◆ **DIRECTIVE**: Turn the data into a Markdown table with columns No. and Line, one row per line. Begin at the first line and stop after the line that has "tab-bestseller: Bestseller is", skip blank lines, and leave the pictures out.

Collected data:
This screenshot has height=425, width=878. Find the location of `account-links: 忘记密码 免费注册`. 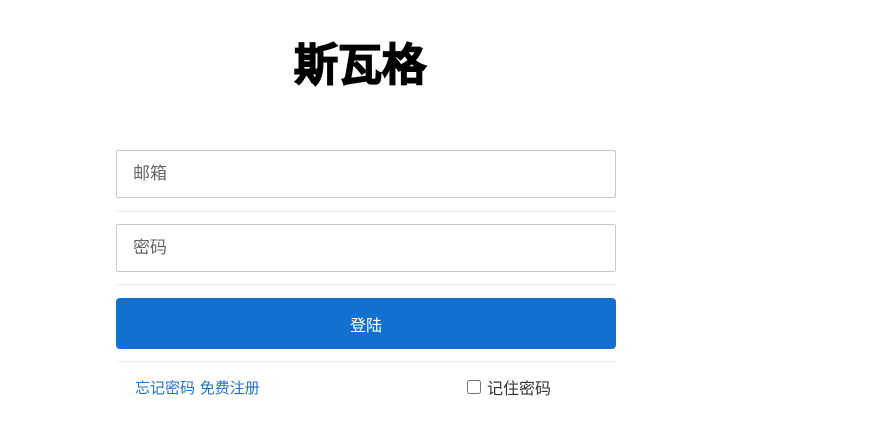

account-links: 忘记密码 免费注册 is located at coordinates (198, 388).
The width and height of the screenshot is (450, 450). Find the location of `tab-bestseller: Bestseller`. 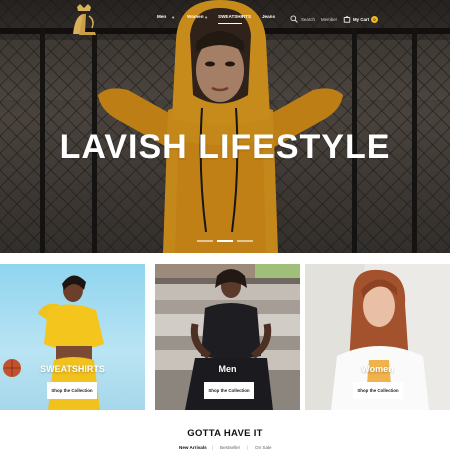

tab-bestseller: Bestseller is located at coordinates (230, 448).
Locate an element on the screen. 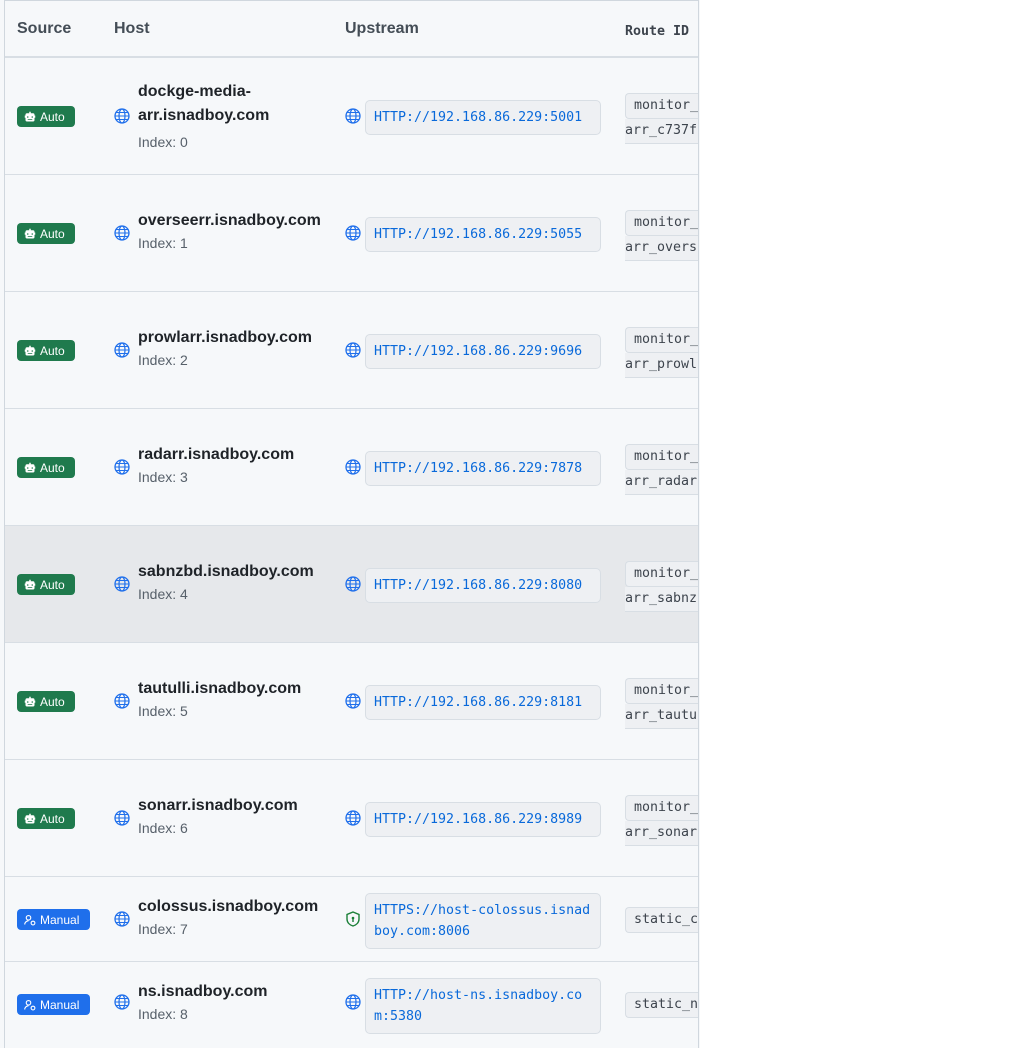  host-index: Index: 3 is located at coordinates (163, 477).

◆ **TASK RESULT**:
| No. | Line |
|---|---|
| 1 | This screenshot has height=425, width=878. Find the location of `account-links: 忘记密码 免费注册`.  |
| 2 | account-links: 忘记密码 免费注册 is located at coordinates (198, 388). |
| 3 | The width and height of the screenshot is (450, 450). Find the location of `tab-bestseller: Bestseller`.  |
| 4 | tab-bestseller: Bestseller is located at coordinates (230, 448). |